Alas, if the foregoing summary of the ghastly imaginings of Mr.
Froude were true, in what a fool's paradise had the wisest and best
amongst us been living, moving, and having our being! Up to the date
of the suggestion by him as above of the alleged facts and
possibilities of West Indian life, we had believed (even granting the
correctness of his gloomy account of the past and present positions
of the two races) that to no well-thinking West Indian White, whose
ancestors may have, innocently or culpably, participated in the gains
as well as the guilt of slavery, would the remembrance of its palmy
days be otherwise than one of regret. We Negroes, on the other hand,
after a lapse of time extending over nearly two generations, could be
indebted only to precarious tradition or scarcely accessible
documents for any knowledge we might chance upon of the sufferings
endured in these Islands of the West by those of our race who have
gone before us. Death, with undiscriminating hand, had gathered [10]
in the human harvest of masters and slaves alike, according to or out
of the normal laws of nature; while Time had been letting down on the
stage of our existence drop-scene after drop-scene of years, to the
number of something like fifty, which had been curtaining off the
tragic incidents of the past from the peaceful activities of the
present. Being thus circumstanced, thought we, what rational
elements of mutual hatred should now continue to exist in the bosoms
of the two races?

With regard to the perpetual reference to Hayti, because of our
oneness with its inhabitants in origin and complexion, as a criterion
for the exact forecast of our future conduct under given
circumstances, this appeared to us, looking at actual facts,
perversity gone wild in the manufacture of analogies. The founders
of the Black Republic, we had all along understood, were not in any
sense whatever equipped, as Mr. Froude assures us they were, when
starting on their self-governing career, with the civil and
intellectual advantages that had been transplanted from Europe. On
the contrary, we had been taught to regard them as most unfortunate
in the circumstances under which [11] they so gloriously conquered
their merited freedom. We saw them free, but perfectly illiterate
barbarians, impotent to use the intellectual resources of which their
valour had made them possessors, in the shape of books on the spirit
and technical details of a highly developed national existence. We
had learnt also, until this new interpreter of history had
contradicted the accepted record, that the continued failure of Hayti
to realize the dreams of Toussaint was due to the fatal want of
confidence subsisting between the fairer and darker sections of the
inhabitants, which had its sinister and disastrous origin in the
action of the Mulattoes in attempting to secure freedom for
themselves, in conjunction with the Whites, at the sacrifice of their
darker-hued kinsmen. Finally, it had been explained to us that the
remembrance of this abnormal treason had been underlying and
perniciously influencing the whole course of Haytian national
history. All this established knowledge we are called upon to throw
overboard, and accept the baseless assertions of this conjuror-up of
inconceivable fables! He calls upon us to believe that, in spite of
being free, educated, progressive, and at peace with [12] all men, we
West Indian Blacks, were we ever to become constitutionally dominant
in our native islands, would emulate in savagery our Haytian fellow-
Blacks who, at the time of retaliating upon their actual masters,
were tortured slaves, bleeding and rendered desperate under the
oppressors' lash--and all this simply and merely because of the
sameness of our ancestry and the colour of our skin! One would have
thought that Liberia would have been a fitter standard of comparison
in respect of a coloured population starting a national life, really
and truly equipped with the requisites and essentials of civilized
existence. But such a reference would have been fatal to Mr.
Froude's object: the annals of Liberia being a persistent refutation
of the old pro-slavery prophecies which our author so feelingly

Let us revert, however, to Grenada and the newly-published "Bow of
Ulysses," which had come into my hands in April, 1888.

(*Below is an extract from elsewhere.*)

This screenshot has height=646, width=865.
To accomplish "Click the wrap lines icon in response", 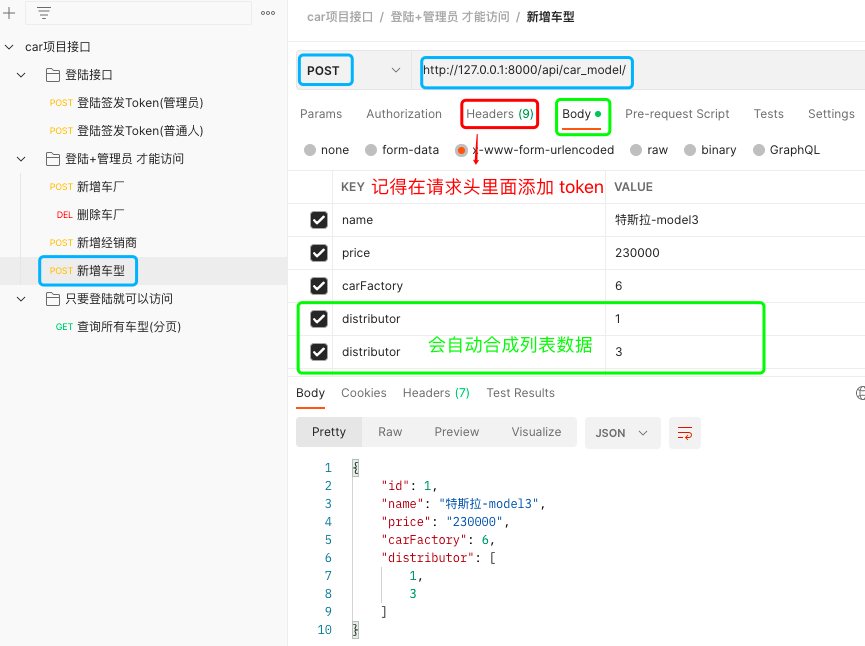I will point(685,433).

It seemed to me, on reading that book, and deducing therefrom the
foregoing essential summary, that a critic would have little more to
do, in order to effectually exorcise this negrophobic political
hobgoblin, than to appeal to [13] impartial history, as well as to
common sense, in its application to human nature in general, and to
the actual facts of West Indian life in particular.

History, as against the hard and fast White-master and Black-slave
theory so recklessly invented and confidently built upon by Mr.
Froude, would show incontestably--(a) that for upwards of two hundred
years before the Negro Emancipation, in 1838, there had never existed
in one of those then British Colonies, which had been originally
discovered and settled for Spain by the great Columbus or by his
successors, the Conquistadores, any prohibition whatsoever, on the
ground of race or colour, against the owning of slaves by any free
person possessing the necessary means, and desirous of doing so; (b)
that, as a consequence of this non-restriction, and from causes
notoriously historical, numbers of blacks, half-breeds, and other
non-Europeans, besides such of them as had become possessed of their
"property" by inheritance, availed themselves of this virtual
license, and in course of time constituted a very considerable
proportion of the slave-holding section of those communities; (c)
that these [14] dusky plantation-owners enjoyed and used in every
possible sense the identical rights and privileges which were enjoyed
and used by their pure-blooded Caucasian brother-slaveowners. The
above statements are attested by written documents, oral tradition,
and, better still perhaps, by the living presence in those islands of
numerous lineal representatives of those once opulent and flourishing
non-European planter-families.

Common sense, here stepping in, must, from the above data, deduce
some such conclusions as the following. First that, on the
hypothesis that the slaves who were freed in 1838--full fifty years
ago--were all on an average fifteen years old, those vengeful ex-
slaves of to-day will be all men of sixty-five years of age; and,
allowing for the delay in getting the franchise, somewhat further
advanced towards the human life-term of threescore and ten years.
Again, in order to organize and carry out any scheme of legislative
and social retaliation of the kind set forth in the "Bow of Ulysses,"
there must be (which unquestionably there is not) a considerable,
well-educated, and very influential number surviving of those who had
actually [15] been in bondage. Moreover, the vengeance of these
people (also assuming the foregoing nonexistent condition) would
have, in case of opportunity, to wreak itself far more largely and
vigorously upon members of their own race than upon Whites, seeing
that the increase of the Blacks, as correctly represented in the "Bow
of Ulysses," is just as rapid as the diminution of the White
population. And therefore, Mr. Froude's "Danger-to-the-Whites" cry
in support of his anti-reform manifesto would not appear, after all,
to be quite so justifiable as he possibly thinks.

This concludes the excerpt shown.